Exercise instructions
Reproduce the entries from their first line up to and including the line with "This screenshot has width=1497, height=951.". Leave out everything after it.

Data shown
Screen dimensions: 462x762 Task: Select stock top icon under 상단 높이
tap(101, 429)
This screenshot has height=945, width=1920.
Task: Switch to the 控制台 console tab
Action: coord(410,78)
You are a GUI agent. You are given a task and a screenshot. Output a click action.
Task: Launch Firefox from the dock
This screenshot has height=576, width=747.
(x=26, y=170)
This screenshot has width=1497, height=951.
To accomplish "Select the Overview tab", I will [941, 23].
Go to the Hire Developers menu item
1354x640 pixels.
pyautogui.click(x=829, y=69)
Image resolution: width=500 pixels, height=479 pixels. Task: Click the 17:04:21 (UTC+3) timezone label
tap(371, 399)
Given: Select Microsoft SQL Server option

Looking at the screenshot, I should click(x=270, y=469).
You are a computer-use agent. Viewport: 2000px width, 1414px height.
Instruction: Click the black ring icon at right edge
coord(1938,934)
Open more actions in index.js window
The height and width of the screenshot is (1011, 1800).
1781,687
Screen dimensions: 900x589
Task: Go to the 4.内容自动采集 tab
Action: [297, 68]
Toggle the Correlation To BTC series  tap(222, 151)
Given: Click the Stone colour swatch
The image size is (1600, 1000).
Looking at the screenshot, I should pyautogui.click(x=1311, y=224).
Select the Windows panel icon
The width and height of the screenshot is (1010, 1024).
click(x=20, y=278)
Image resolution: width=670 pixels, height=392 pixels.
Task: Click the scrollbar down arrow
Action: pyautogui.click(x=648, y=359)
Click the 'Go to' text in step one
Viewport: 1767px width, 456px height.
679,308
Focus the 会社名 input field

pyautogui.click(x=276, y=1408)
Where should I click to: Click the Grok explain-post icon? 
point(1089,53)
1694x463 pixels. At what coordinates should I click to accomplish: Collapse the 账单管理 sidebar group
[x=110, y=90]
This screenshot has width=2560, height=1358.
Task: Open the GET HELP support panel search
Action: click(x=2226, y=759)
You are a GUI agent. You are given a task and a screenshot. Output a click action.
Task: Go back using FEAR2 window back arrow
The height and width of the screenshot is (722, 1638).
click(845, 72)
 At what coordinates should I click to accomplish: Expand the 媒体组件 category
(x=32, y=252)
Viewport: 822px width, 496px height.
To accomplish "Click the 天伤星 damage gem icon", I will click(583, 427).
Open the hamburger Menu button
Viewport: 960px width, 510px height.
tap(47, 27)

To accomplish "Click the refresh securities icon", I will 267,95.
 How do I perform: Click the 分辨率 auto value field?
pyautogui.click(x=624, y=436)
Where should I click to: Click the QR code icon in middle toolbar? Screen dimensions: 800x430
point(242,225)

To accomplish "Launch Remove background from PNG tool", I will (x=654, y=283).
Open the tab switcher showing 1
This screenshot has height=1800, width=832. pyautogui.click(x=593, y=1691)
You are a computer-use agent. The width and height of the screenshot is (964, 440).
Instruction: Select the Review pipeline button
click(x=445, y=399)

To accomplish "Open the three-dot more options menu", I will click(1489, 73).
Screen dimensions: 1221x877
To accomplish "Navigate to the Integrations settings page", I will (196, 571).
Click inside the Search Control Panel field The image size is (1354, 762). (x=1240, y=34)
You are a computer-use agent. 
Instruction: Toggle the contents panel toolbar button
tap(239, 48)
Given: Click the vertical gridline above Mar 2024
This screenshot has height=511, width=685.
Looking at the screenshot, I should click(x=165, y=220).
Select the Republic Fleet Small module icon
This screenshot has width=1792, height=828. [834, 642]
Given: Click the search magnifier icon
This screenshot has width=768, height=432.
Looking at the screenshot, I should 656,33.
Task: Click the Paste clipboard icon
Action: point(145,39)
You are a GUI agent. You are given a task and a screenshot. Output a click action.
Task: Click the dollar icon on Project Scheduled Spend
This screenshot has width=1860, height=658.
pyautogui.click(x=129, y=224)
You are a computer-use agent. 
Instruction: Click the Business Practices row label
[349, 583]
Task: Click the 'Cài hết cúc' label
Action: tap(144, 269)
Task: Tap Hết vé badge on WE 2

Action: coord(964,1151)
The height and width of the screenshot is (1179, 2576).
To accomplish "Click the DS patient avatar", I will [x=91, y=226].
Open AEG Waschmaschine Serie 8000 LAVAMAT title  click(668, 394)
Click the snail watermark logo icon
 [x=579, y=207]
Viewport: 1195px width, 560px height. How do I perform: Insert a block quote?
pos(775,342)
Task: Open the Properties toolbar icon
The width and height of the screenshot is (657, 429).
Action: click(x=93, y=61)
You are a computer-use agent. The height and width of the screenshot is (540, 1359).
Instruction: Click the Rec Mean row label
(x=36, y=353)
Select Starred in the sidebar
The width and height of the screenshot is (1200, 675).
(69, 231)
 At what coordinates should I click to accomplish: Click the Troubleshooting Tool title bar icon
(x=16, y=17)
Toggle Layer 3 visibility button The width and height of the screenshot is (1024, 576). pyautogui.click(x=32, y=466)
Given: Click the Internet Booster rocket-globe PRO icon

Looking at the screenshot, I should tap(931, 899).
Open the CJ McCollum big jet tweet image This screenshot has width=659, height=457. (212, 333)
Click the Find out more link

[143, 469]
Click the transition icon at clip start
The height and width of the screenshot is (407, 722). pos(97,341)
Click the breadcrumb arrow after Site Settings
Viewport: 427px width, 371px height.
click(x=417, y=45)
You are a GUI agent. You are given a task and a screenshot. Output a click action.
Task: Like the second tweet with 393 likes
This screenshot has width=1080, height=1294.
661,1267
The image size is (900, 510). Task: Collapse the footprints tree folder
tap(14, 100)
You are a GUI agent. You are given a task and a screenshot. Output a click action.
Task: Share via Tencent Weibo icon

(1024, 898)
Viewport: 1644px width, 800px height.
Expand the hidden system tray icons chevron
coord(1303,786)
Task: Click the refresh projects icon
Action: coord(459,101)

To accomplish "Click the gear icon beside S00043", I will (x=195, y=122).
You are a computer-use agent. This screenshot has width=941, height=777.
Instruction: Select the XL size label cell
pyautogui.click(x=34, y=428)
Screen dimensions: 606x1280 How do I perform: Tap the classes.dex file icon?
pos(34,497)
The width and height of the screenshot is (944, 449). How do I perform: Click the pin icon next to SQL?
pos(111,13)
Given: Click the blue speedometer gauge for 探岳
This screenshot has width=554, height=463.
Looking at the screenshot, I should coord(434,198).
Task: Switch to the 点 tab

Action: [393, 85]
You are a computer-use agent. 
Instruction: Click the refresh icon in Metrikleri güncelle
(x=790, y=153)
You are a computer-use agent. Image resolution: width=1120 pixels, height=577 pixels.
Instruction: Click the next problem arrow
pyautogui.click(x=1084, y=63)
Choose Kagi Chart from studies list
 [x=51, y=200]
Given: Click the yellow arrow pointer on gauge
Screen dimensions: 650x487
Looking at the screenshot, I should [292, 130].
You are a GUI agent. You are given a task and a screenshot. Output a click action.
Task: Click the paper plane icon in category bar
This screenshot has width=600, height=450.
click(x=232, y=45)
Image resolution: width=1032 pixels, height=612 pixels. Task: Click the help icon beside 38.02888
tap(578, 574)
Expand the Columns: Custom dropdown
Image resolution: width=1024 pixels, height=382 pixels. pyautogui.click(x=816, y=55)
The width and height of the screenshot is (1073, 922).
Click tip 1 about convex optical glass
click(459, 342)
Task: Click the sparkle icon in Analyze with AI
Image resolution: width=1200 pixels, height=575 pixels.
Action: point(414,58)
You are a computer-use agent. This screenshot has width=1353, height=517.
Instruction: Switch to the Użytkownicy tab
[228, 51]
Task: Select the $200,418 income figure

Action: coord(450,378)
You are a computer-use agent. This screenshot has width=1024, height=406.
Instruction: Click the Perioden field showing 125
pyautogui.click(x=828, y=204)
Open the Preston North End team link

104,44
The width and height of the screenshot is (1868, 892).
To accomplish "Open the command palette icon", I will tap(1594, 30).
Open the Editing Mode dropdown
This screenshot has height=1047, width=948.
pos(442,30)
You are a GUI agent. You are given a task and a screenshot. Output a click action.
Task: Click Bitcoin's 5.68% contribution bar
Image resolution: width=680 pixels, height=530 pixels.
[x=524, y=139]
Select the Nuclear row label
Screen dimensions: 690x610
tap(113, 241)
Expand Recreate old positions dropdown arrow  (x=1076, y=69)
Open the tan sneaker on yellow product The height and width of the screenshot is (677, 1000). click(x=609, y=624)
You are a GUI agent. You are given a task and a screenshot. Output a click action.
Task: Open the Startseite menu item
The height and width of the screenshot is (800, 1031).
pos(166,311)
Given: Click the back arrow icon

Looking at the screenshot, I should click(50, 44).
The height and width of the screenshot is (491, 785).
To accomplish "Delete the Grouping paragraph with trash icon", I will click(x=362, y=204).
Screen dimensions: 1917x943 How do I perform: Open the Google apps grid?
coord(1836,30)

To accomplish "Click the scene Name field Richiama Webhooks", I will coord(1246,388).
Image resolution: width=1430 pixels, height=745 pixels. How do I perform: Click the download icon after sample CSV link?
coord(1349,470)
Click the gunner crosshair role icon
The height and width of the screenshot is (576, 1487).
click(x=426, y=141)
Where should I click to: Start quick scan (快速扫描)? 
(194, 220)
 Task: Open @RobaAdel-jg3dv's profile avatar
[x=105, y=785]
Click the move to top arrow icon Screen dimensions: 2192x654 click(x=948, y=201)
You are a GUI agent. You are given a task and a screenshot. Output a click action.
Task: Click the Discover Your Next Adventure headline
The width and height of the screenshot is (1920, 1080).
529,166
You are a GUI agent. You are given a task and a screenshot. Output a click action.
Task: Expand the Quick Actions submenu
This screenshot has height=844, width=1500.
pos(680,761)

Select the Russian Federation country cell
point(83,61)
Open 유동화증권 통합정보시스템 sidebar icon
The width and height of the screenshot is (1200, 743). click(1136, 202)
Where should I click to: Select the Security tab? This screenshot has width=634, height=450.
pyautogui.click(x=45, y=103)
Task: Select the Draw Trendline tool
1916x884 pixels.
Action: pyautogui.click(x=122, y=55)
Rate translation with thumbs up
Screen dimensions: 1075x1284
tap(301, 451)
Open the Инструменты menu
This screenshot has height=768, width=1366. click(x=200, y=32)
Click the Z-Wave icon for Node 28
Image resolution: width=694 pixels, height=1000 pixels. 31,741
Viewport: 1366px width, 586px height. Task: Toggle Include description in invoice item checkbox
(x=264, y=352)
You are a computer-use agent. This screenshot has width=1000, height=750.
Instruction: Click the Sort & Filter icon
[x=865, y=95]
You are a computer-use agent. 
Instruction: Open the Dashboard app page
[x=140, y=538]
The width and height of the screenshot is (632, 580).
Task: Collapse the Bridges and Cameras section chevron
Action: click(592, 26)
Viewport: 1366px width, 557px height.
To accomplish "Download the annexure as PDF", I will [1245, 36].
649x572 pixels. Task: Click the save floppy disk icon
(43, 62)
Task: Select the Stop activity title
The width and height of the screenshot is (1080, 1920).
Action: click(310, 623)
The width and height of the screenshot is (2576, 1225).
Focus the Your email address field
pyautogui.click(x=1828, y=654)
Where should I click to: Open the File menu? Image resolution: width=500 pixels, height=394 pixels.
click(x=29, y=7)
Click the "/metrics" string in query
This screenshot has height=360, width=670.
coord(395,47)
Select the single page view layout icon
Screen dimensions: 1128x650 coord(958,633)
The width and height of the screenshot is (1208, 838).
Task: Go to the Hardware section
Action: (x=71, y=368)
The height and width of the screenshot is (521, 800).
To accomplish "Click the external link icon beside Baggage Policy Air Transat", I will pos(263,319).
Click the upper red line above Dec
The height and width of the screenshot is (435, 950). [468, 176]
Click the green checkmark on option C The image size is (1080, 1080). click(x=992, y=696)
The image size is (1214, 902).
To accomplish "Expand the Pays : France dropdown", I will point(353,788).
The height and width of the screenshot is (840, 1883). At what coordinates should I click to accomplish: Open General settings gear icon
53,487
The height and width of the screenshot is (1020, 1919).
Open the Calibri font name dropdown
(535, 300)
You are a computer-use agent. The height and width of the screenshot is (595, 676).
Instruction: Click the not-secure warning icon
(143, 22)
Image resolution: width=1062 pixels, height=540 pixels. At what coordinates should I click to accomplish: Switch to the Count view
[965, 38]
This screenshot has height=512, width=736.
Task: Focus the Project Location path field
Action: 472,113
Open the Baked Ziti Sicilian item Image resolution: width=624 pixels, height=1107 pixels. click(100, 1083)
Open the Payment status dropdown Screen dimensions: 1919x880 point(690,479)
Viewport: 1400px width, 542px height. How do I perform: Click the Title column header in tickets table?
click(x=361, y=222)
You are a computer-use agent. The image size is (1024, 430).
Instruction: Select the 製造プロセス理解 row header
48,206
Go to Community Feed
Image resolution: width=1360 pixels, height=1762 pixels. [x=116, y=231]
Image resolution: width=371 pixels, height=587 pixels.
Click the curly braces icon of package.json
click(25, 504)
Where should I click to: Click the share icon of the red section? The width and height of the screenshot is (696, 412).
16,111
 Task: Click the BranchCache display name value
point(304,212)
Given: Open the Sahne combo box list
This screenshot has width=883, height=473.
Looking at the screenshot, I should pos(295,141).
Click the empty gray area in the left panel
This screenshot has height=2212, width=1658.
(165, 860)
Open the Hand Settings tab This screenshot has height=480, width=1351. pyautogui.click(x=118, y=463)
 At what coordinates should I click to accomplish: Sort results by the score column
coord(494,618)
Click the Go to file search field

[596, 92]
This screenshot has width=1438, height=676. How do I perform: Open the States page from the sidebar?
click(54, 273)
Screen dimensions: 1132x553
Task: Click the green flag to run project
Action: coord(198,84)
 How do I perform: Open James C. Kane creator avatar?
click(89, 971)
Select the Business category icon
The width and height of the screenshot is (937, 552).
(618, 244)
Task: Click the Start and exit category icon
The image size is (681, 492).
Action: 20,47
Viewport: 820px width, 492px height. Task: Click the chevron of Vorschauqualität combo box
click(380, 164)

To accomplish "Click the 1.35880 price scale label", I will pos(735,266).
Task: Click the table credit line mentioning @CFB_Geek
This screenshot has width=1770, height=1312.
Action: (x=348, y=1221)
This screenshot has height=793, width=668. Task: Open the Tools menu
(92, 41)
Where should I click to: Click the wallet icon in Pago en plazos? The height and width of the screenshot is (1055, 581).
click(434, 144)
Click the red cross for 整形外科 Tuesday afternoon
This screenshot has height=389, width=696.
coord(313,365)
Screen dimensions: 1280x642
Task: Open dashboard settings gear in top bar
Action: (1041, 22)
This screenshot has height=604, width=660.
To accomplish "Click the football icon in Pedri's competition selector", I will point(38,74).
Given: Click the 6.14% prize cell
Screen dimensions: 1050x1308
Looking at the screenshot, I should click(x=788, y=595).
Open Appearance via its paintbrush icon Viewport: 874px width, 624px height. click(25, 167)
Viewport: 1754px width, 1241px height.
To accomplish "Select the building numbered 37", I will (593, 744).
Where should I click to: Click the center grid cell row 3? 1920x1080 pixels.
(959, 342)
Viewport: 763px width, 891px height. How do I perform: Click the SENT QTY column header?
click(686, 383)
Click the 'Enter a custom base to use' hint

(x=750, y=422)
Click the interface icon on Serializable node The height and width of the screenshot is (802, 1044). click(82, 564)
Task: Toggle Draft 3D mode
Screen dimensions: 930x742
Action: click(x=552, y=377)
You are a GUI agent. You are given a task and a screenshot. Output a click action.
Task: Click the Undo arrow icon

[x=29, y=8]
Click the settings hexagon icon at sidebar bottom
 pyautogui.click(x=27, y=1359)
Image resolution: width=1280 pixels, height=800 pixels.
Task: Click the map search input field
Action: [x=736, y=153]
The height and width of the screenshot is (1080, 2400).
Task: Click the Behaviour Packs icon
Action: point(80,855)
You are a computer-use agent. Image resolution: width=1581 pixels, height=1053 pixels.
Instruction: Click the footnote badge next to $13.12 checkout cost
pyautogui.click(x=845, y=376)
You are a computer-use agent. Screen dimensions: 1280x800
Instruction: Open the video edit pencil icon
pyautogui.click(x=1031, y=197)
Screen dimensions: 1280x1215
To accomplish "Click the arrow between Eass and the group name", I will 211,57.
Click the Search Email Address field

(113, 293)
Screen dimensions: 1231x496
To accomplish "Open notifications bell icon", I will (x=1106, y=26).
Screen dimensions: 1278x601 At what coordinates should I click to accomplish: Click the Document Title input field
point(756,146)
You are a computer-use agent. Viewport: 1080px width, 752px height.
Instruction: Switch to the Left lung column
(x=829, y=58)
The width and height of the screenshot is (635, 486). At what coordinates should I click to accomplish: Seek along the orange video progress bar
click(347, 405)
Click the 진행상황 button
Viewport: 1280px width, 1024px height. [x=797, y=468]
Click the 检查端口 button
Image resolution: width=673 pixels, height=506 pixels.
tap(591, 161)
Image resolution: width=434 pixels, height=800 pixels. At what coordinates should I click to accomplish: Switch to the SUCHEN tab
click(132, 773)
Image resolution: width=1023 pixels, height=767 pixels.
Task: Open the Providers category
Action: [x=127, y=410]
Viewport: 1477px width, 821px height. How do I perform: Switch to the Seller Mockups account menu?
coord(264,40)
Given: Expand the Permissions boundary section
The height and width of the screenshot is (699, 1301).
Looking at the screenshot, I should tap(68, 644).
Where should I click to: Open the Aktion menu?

Answer below
Screen dimensions: 462x762 Task: Select stock top icon under 상단 높이
tap(101, 429)
This screenshot has height=945, width=1920.
Task: Switch to the 控制台 console tab
Action: coord(410,78)
You are a GUI agent. You are given a task and a screenshot. Output a click action.
Task: Launch Firefox from the dock
This screenshot has height=576, width=747.
(x=26, y=170)
This screenshot has width=1497, height=951.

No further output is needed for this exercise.